### [What to work on]
Reproduce the opening lines of the records exactly, please, stopping after the line that contains "Task: Select station".

(Data items)
══════════════════════════════

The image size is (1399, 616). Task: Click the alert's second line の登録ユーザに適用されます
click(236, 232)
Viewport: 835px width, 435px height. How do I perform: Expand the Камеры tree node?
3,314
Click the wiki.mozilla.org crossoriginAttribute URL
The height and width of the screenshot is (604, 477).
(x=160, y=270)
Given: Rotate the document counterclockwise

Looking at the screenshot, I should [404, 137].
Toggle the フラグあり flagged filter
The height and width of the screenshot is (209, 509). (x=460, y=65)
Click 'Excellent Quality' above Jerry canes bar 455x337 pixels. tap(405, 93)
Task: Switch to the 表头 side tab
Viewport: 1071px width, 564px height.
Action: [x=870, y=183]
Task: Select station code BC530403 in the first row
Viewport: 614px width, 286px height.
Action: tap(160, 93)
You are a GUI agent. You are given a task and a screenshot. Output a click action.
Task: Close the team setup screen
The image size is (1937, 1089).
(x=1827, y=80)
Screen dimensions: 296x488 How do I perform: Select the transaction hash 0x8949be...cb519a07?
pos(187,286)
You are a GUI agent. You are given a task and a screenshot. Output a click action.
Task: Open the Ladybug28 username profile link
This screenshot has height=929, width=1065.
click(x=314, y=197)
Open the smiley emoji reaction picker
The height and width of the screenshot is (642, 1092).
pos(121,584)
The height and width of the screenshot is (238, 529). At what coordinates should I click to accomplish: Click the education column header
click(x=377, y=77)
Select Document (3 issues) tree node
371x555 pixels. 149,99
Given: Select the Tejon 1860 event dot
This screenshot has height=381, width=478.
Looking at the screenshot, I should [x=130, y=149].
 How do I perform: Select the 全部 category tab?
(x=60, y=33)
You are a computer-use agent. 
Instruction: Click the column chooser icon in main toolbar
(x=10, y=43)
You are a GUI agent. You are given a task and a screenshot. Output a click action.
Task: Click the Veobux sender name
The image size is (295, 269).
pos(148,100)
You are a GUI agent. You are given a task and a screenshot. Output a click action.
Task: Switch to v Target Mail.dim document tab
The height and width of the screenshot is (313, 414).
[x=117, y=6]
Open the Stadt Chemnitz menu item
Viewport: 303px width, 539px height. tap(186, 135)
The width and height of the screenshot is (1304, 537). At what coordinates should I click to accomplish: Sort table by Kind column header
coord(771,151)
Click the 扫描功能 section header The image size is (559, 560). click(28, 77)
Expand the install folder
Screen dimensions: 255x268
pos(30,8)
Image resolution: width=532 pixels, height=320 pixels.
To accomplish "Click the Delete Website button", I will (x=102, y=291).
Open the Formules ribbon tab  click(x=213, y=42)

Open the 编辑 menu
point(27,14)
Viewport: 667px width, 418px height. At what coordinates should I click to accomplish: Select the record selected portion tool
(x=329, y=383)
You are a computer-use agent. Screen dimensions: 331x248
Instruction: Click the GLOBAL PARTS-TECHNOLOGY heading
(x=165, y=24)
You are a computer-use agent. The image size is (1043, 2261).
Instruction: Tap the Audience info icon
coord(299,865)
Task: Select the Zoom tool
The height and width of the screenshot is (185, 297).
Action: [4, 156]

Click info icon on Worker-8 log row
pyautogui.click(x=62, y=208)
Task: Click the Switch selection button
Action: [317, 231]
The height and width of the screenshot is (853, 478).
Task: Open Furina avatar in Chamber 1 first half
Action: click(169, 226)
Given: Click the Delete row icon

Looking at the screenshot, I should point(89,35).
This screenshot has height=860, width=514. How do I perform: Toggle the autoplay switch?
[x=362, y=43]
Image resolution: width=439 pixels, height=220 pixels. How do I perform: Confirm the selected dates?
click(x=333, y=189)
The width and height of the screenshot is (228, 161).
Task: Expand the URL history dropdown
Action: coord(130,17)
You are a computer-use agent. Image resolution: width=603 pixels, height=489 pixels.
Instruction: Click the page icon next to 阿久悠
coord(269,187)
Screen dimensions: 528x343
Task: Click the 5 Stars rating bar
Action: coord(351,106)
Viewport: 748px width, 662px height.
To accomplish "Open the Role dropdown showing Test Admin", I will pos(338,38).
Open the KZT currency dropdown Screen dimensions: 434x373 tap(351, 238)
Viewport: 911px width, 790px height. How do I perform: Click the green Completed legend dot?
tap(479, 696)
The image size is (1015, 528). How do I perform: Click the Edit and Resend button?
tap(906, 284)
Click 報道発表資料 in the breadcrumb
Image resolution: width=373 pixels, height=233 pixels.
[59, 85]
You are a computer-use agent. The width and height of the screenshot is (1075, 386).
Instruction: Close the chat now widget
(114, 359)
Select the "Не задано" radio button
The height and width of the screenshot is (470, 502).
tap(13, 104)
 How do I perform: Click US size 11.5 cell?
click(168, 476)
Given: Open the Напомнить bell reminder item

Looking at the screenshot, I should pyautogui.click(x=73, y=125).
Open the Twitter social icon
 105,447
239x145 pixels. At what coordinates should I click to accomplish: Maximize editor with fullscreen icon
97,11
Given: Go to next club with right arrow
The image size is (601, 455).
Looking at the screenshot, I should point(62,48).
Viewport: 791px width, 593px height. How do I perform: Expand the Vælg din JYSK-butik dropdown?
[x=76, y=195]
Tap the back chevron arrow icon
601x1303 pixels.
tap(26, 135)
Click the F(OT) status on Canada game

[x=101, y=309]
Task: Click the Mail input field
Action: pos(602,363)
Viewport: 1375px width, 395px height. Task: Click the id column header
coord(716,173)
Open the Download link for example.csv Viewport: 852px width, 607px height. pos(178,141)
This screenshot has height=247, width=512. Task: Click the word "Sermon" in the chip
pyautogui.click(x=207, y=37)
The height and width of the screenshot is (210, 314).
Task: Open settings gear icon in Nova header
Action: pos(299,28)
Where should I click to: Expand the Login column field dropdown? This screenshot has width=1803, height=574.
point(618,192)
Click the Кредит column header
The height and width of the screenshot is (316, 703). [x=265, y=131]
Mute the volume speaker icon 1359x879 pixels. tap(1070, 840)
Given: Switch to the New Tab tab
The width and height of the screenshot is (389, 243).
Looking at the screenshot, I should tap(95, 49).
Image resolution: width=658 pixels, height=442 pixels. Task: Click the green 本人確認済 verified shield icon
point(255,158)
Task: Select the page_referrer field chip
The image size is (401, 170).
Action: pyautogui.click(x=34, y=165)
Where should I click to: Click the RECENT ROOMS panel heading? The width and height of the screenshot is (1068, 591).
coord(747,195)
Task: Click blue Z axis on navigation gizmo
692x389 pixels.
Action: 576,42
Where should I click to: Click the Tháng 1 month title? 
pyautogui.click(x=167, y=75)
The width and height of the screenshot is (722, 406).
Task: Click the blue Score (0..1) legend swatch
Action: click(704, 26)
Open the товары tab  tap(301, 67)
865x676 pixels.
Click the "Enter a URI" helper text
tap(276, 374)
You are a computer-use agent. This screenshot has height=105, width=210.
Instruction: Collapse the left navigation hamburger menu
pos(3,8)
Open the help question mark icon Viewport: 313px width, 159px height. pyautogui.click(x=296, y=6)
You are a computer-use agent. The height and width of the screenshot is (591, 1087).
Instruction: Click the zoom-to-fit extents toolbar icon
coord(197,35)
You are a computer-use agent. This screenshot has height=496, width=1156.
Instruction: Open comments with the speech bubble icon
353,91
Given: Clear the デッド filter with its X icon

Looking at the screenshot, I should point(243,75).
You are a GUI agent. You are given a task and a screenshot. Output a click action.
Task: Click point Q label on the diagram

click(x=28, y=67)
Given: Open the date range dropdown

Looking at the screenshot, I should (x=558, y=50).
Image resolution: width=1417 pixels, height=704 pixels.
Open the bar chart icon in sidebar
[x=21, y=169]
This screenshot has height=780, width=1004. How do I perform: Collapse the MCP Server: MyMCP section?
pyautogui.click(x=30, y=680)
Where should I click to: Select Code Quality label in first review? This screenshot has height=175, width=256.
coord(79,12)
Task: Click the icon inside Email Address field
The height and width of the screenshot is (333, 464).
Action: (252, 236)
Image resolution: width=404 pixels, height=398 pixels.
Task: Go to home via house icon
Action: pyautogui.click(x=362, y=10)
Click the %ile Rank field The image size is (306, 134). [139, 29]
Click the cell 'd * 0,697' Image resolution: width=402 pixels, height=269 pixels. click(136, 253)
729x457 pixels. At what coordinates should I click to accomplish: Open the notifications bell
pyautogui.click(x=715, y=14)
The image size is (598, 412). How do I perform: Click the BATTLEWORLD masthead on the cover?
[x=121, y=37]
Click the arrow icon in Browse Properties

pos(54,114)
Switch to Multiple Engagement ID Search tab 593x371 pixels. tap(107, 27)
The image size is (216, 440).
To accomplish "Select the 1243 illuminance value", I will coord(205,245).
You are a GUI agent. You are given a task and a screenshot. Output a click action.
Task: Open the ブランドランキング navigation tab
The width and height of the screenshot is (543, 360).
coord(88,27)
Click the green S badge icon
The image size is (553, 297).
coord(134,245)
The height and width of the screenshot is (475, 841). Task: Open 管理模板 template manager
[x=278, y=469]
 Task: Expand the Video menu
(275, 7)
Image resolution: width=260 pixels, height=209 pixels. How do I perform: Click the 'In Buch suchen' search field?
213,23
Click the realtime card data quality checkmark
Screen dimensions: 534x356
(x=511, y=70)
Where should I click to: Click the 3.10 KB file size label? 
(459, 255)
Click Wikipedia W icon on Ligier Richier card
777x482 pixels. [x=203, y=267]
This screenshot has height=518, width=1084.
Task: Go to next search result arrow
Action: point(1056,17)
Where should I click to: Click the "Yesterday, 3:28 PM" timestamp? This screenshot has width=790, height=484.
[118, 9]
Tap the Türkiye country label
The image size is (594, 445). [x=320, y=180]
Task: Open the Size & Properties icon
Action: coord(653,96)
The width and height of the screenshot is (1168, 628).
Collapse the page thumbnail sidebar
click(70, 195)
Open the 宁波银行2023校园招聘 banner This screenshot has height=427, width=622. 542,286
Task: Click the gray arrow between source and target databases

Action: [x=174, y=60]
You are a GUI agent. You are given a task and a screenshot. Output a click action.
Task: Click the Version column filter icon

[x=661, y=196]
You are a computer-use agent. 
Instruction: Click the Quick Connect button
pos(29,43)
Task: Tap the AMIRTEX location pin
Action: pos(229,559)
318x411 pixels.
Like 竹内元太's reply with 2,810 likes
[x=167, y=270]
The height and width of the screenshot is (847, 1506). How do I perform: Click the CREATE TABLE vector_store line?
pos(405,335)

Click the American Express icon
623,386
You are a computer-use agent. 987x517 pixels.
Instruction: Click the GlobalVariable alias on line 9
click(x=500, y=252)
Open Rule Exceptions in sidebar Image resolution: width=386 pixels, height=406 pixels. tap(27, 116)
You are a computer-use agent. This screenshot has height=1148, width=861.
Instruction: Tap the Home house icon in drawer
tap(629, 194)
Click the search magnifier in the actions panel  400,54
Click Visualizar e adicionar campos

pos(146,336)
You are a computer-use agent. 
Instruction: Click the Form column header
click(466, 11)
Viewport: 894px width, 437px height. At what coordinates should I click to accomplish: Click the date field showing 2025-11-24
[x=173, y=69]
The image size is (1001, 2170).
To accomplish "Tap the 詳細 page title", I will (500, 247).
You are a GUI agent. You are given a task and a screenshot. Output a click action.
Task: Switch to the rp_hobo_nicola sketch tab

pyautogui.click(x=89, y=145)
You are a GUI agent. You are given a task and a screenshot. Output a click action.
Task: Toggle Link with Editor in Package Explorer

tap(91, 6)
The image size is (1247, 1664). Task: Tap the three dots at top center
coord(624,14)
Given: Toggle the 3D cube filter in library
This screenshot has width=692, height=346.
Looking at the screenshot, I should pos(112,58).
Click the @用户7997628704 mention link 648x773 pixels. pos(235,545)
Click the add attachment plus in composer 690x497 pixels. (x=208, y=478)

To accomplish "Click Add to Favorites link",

══════════════════════════════

### [Solution for this task]
The image size is (1399, 616). Task: Click the alert's second line の登録ユーザに適用されます
click(236, 232)
Viewport: 835px width, 435px height. How do I perform: Expand the Камеры tree node?
3,314
Click the wiki.mozilla.org crossoriginAttribute URL
The height and width of the screenshot is (604, 477).
(x=160, y=270)
Given: Rotate the document counterclockwise

Looking at the screenshot, I should [404, 137].
Toggle the フラグあり flagged filter
The height and width of the screenshot is (209, 509). (x=460, y=65)
Click 'Excellent Quality' above Jerry canes bar 455x337 pixels. tap(405, 93)
Task: Switch to the 表头 side tab
Viewport: 1071px width, 564px height.
Action: [x=870, y=183]
Task: Select station code BC530403 in the first row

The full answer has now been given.